Workplace & Labor Platform Harms

Algorithmic management, gig economy exploitation, and workplace surveillance overlap with our algorithmic discrimination domain but represent a distinct research field with its own regulatory framework and advocacy community. We are not resourced to cover this thoroughly, and partial coverage risks creating a misleading picture. We are watching this space and may revisit.
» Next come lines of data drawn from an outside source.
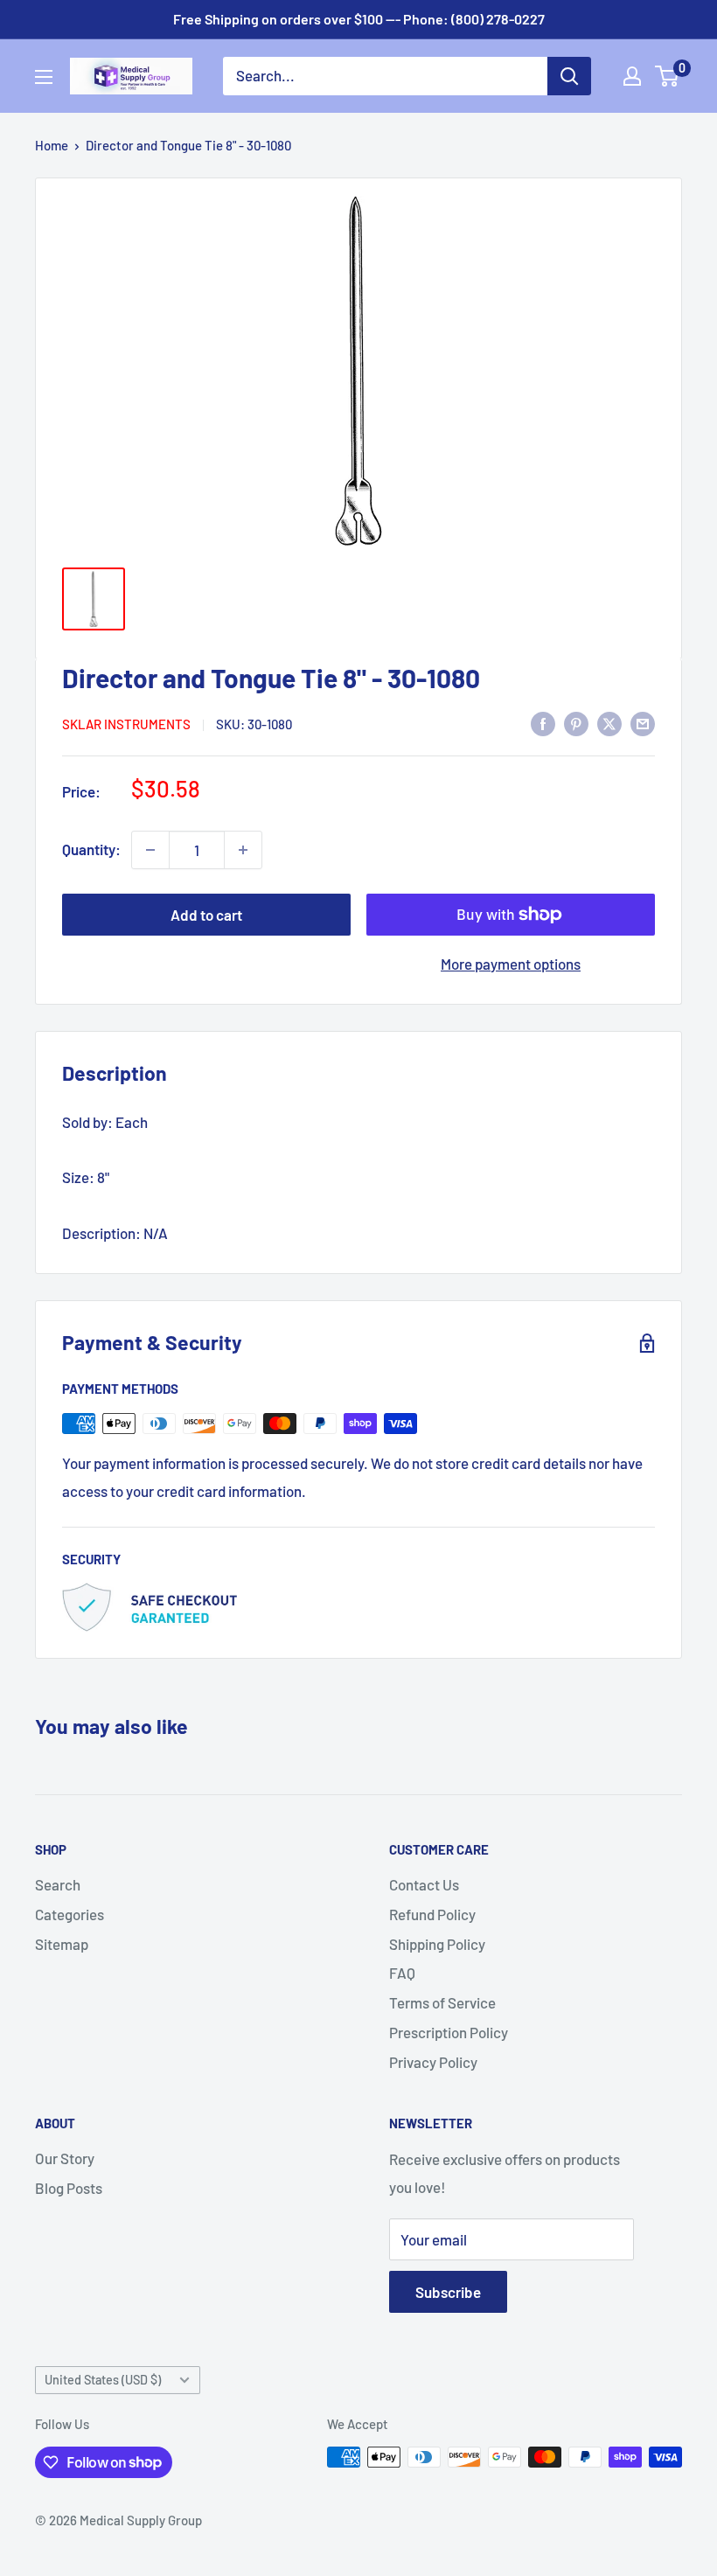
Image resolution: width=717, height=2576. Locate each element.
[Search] (569, 76)
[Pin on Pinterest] (576, 722)
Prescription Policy (448, 2032)
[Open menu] (43, 77)
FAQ (402, 1972)
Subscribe (448, 2292)
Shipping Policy (437, 1944)
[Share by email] (642, 722)
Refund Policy (432, 1914)
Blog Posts (68, 2188)
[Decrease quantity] (150, 850)
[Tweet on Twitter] (609, 722)
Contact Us (424, 1884)
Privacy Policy (433, 2062)
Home (51, 145)
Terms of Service (442, 2002)
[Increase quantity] (243, 850)
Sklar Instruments (126, 724)
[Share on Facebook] (543, 722)
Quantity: (91, 849)
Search (57, 1884)
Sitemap (61, 1944)
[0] (668, 76)
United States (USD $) (103, 2379)
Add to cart (206, 914)
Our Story (64, 2158)
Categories (69, 1914)
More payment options (511, 963)
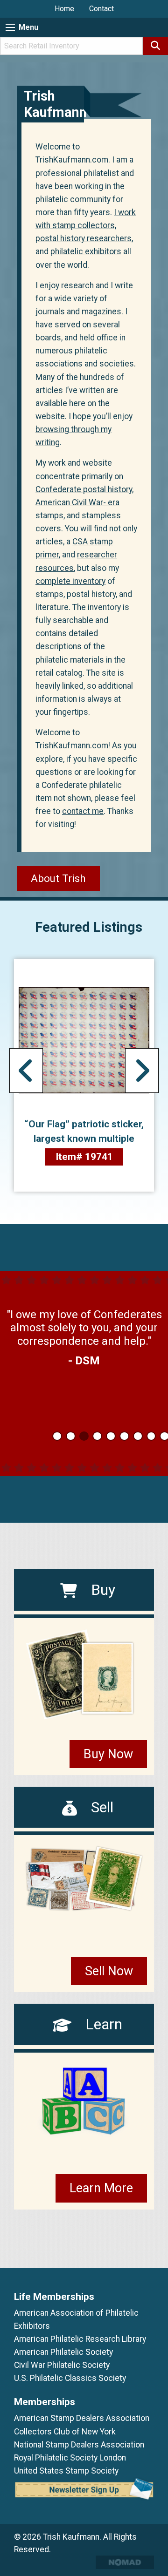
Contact (101, 8)
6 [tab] (124, 1436)
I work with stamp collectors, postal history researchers (85, 225)
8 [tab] (151, 1436)
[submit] (155, 46)
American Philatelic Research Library (80, 2339)
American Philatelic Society (63, 2352)
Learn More (101, 2188)
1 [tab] (57, 1436)
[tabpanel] (84, 1327)
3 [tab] (84, 1436)
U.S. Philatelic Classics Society (70, 2378)
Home (64, 8)
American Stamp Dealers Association (81, 2418)
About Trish (58, 878)
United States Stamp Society (66, 2470)
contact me (83, 811)
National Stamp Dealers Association (79, 2444)
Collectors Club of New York (65, 2431)
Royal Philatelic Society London (70, 2457)
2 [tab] (71, 1436)
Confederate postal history (83, 489)
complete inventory (70, 581)
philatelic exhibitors (85, 251)
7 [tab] (138, 1436)
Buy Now (108, 1754)
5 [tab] (111, 1436)
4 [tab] (97, 1436)
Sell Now (109, 1971)
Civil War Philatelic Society (62, 2365)
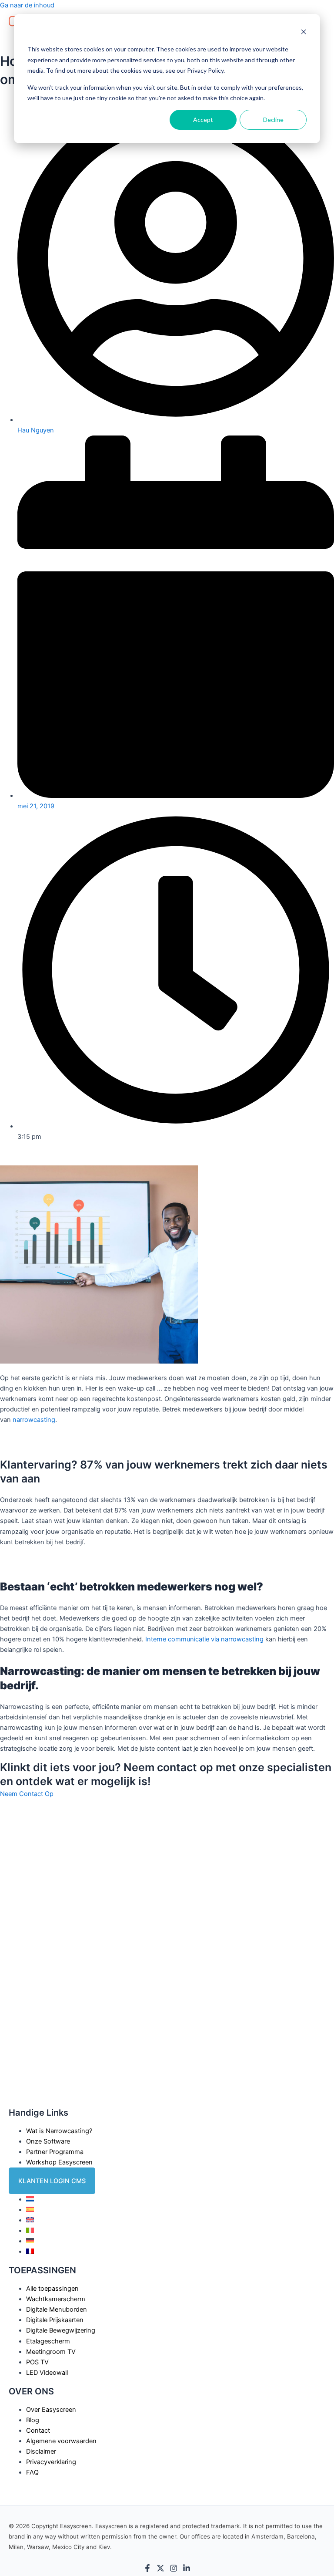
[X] (160, 2570)
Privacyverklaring (51, 2462)
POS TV (37, 2362)
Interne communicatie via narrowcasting (204, 1639)
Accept (203, 119)
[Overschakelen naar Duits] (30, 2241)
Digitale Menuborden (56, 2309)
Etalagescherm (48, 2341)
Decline (273, 119)
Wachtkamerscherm (55, 2299)
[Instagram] (173, 2570)
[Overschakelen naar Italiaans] (30, 2231)
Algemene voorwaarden (61, 2441)
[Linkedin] (186, 2570)
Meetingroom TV (51, 2352)
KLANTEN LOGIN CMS (52, 2180)
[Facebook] (147, 2570)
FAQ (32, 2472)
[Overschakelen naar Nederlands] (30, 2199)
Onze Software (48, 2141)
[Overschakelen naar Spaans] (30, 2210)
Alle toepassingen (52, 2288)
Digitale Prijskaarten (55, 2320)
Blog (32, 2420)
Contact (38, 2430)
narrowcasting (34, 1420)
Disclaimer (41, 2451)
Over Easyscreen (51, 2410)
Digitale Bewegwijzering (60, 2330)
State-Sponsored Information Operations

Government-backed disinformation campaigns, state censorship, and cyber warfare are geopolitical issues more than platform accountability issues. Our tracker focuses on harms caused by platforms and AI systems, their design choices, governance failures, and product decisions. Where a platform knowingly enables or fails to moderate state-sponsored content that causes harm, the platform's response (or inaction) may be the incident. The state actor itself is not our primary subject.

Non-English Media Sources

Our automated RSS pipeline currently monitors English-language sources. This means incidents documented only in local-language reporting, particularly across Southeast Asia, Latin America, the Middle East, and sub-Saharan Africa, are likely underrepresented. We acknowledge this is a significant limitation for a database with global ambitions, and expanding language coverage is a longer-term goal.

These boundaries are not fixed. As the database matures, our pipeline expands, and the harm landscape evolves, we will continuously re-evaluate what belongs in scope. If you believe an area is being handled inconsistently or that a boundary should be reconsidered, we welcome that feedback.